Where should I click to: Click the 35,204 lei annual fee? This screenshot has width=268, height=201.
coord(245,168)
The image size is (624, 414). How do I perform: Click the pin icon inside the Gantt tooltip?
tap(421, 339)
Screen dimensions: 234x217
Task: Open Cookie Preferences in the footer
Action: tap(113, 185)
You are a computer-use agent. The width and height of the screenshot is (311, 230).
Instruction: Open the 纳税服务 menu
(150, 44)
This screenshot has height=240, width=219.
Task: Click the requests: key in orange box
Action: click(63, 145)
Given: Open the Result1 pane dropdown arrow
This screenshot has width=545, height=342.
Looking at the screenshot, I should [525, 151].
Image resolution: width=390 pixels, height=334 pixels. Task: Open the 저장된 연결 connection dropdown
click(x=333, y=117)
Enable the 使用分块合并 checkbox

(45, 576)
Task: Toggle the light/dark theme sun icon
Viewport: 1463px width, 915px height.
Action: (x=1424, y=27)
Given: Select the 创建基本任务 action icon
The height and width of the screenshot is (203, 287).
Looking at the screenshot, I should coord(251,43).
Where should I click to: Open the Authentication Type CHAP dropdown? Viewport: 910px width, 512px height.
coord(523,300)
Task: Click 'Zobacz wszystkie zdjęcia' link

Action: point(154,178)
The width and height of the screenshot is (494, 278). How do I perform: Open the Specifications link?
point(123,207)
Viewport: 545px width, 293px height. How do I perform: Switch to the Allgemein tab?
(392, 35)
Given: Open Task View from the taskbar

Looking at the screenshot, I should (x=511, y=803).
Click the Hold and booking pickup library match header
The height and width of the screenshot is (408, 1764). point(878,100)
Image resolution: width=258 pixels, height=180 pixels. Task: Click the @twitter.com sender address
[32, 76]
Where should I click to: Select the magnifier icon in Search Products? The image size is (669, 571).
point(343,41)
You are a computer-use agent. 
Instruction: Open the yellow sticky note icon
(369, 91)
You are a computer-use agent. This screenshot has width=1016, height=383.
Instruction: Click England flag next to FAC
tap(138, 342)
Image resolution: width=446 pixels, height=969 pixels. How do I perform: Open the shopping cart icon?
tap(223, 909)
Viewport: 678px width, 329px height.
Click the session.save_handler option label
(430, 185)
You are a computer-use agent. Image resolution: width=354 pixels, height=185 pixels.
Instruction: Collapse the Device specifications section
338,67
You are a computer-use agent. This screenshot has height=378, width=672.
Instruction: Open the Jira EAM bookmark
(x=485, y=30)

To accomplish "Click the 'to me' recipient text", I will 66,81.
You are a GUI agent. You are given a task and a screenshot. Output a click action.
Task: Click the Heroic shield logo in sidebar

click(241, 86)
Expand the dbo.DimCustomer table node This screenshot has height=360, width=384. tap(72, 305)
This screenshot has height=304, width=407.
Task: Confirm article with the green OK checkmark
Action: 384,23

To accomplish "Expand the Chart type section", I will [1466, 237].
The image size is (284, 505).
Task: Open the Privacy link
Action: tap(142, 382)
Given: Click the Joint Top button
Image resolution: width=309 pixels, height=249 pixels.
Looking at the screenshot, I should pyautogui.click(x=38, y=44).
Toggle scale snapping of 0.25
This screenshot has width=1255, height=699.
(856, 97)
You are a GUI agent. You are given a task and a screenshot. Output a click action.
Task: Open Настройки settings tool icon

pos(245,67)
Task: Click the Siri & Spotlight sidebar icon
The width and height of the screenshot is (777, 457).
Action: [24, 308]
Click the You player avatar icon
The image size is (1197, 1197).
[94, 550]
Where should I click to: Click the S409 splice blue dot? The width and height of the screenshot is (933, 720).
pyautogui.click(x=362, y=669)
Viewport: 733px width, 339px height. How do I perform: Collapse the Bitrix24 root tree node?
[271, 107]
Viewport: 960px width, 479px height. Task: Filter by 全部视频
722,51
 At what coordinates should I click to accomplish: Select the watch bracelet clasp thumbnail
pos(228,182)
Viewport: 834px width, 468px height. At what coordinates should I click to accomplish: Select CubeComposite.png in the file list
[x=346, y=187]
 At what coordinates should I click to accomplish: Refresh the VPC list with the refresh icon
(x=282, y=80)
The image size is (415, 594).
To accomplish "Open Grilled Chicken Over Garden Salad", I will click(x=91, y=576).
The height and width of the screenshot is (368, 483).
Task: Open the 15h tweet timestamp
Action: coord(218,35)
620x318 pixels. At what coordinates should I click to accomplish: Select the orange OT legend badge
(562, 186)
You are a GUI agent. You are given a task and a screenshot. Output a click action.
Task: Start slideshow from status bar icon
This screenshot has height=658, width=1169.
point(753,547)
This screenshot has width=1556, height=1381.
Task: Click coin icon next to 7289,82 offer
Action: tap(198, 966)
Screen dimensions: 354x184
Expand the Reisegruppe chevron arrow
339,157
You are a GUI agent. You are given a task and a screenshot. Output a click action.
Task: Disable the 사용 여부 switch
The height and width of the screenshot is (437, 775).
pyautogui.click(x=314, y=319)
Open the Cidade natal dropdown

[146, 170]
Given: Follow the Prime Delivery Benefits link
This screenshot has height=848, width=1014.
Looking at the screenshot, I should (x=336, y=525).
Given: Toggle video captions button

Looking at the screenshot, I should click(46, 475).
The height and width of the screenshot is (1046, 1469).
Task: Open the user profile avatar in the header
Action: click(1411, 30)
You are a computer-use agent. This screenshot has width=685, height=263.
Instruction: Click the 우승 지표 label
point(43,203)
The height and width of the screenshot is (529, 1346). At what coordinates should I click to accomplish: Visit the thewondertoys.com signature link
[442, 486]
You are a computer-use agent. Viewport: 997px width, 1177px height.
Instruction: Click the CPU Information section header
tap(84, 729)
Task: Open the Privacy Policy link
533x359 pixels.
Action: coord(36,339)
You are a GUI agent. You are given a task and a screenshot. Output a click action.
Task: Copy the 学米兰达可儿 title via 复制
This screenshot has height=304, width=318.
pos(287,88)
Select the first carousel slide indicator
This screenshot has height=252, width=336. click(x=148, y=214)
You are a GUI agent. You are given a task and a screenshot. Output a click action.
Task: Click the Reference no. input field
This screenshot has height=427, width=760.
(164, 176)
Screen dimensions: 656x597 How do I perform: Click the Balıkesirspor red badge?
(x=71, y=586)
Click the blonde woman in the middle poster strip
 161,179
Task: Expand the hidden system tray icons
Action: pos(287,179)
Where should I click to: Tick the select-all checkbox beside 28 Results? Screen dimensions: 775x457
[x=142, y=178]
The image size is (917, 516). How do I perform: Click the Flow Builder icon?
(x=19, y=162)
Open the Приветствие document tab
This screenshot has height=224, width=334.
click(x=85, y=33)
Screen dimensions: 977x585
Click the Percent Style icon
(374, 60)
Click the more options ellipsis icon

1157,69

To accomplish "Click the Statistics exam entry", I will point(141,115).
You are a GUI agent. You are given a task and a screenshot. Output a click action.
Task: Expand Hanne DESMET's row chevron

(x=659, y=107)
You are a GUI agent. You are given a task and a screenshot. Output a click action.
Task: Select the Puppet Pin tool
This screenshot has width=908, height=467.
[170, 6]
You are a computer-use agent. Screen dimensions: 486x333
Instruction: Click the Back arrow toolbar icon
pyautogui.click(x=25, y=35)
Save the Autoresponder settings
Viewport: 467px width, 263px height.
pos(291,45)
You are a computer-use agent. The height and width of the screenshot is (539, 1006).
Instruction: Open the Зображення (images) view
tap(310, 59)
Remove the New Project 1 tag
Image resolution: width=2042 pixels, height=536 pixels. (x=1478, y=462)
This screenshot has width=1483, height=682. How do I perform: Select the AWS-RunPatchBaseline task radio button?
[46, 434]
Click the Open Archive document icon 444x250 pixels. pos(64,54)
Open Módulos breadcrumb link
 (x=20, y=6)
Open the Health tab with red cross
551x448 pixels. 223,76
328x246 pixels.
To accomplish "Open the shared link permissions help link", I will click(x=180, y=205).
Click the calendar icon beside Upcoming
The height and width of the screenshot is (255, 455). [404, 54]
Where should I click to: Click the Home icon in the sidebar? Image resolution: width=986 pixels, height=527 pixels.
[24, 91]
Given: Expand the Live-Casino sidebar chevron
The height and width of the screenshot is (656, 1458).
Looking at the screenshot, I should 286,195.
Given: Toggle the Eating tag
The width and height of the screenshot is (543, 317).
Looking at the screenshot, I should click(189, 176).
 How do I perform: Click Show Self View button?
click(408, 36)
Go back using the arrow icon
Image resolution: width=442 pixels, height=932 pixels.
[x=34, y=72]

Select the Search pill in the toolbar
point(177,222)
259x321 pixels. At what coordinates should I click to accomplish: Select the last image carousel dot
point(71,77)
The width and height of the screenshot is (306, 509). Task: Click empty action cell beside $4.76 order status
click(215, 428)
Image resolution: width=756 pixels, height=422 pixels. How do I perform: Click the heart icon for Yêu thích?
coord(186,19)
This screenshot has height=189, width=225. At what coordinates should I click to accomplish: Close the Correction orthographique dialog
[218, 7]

----

How many lines in the listing above contain the string "what"? Case counts, so give only the number.

▶ **Answer to this task**:
7